Reproduce the material below with "Расценки" replaced by "Цены" throughout. Leave everything else unchanged, and omit the pictures.

▶ ENTRIES SUPPLIED
■ ■ ■ ■
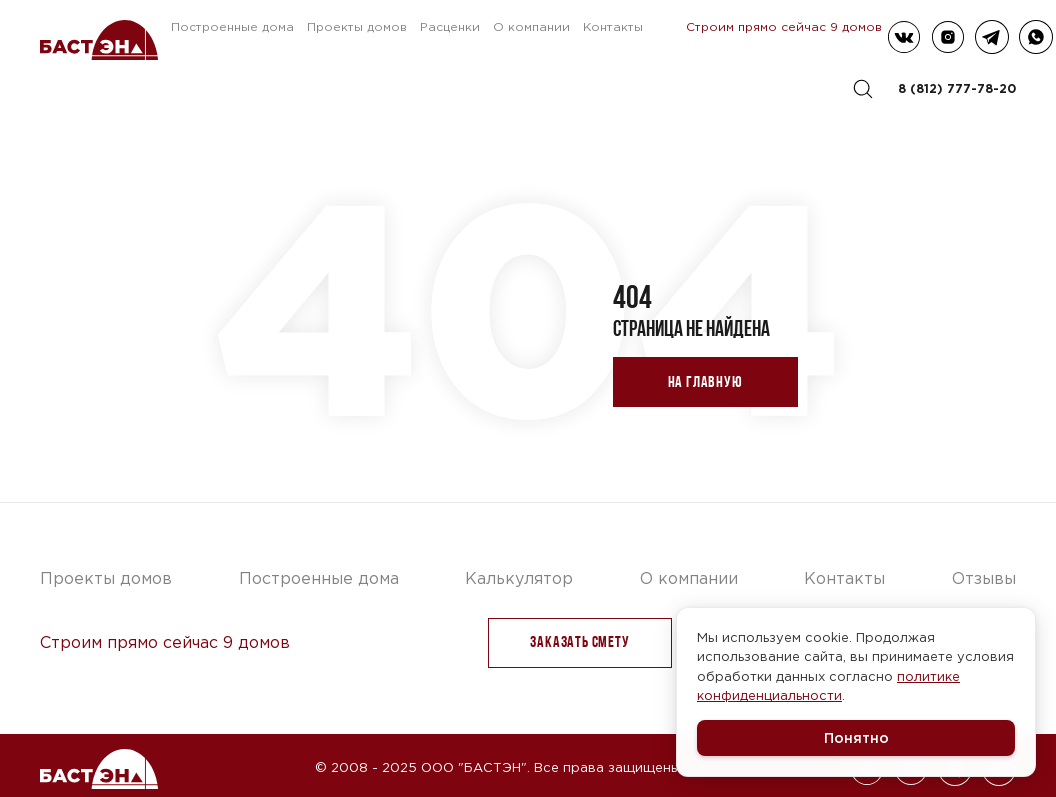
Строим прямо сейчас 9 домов (784, 26)
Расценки (450, 26)
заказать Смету (579, 641)
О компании (531, 26)
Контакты (613, 26)
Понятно (856, 737)
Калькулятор (519, 578)
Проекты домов (357, 26)
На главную (705, 381)
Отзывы (984, 578)
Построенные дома (232, 26)
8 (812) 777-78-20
■ ■ ■ ■
▶ PROBLEM SOLUTION
Строим прямо сейчас 9 домов (784, 26)
Цены (450, 26)
заказать Смету (579, 641)
О компании (531, 26)
Контакты (613, 26)
Понятно (856, 737)
Калькулятор (519, 578)
Проекты домов (357, 26)
На главную (705, 381)
Отзывы (984, 578)
Построенные дома (232, 26)
8 (812) 777-78-20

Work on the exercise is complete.